Alors que le sujet de l’avortement suscite bien des débats, les professionnels de santé en général et les sages-femmes en particulier demandent que soit appliquée la loi avant de penser à sanctuariser le droit à l’IVG par une inscription dans la constitution.

L’avortement, un droit remis en cause ou un droit à renforcer ?

La question divise autant dans le rang des professionnels de santé et de la périnatalité, qu’elle ne cristallise les débats au sein même de l’opinion publique. Depuis la loi Veil en 1975, le droit à l’avortement est garanti à chaque femme. Si bien d’autres pays ont également reconnu ce droit à l’avortement et plus généralement le droit pour toutes les femmes de pouvoir accéder à la contraception, certaines évolutions, à travers le monde, soulignent qu’une remise en cause de ces acquis reste toujours possible (C’est des États-Unis, que la menace la plus criante s’est faite jour avec la remise en cause, en juin dernier, de ce droit à l’avortement par la Cour suprême des États Unis).

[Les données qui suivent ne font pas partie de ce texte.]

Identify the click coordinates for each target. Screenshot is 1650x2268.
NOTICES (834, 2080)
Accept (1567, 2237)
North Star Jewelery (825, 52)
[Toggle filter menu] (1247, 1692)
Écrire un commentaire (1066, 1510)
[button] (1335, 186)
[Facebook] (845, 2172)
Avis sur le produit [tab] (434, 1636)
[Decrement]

Même si aucune force politique de l’Hexagone n’a fait connaitre son intention d’une telle remise en cause, certains groupes politiques se sont empressés de proposer que ce droit à l’avortement soit inscrit dans la constitution afin que nul ne puisse, à l’avenir, le remettre en cause. Dans une tribune co-signée par Albane Gaillot, Isabelle Derrendinger (présidente du Conseil national de l’ordre des sages-femmes), Claire Wolker, coprésidente de l’Association nationale des sages-femmes orthogénistes et Roxanne Landais-Hauser, présidente de l’Association nationale des étudiants sages-femmes, toute la profession s’inquiétait de ces menaces tout en regrettant :

« En matière d’avortement, le rôle essentiel des sages-femmes peine à être connu et reconnu »

Les sages-femmes, les garantes des droits des femmes

Plutôt que de constitutionnaliser ce droit à l’interruption volontaire de grossesse, les rédactrices du texte, publié le 28 septembre dernier dans les colonnes du Monde, demandaient des moyens pour permettre à tous les professionnels de santé en général et à toutes les sages-femmes en particulier de pouvoir faire appliquer la loi. « (…) les problématiques d’accès à l’avortement ne sont pas résolues » dénonçaient les auteures de cette tribune. La loi du 2 mars 2022 visait à renforcer ce droit à l’avortement en France, en introduisant un allongement du délais pour faire pratiquer une interruption volontaire de grossesse de 12 à 14 semaines, mais aussi en ouvrant la possibilité pour les sages-femmes de réaliser des IVG instrumentales. En septembre dernier, la tribune soutenue par une grande partie de la profession rappelait le droit fondamental que constituait l’avortement et demandait « seulement » à ce que « les mesures votées par le Parlement doivent être enfin appliquées ».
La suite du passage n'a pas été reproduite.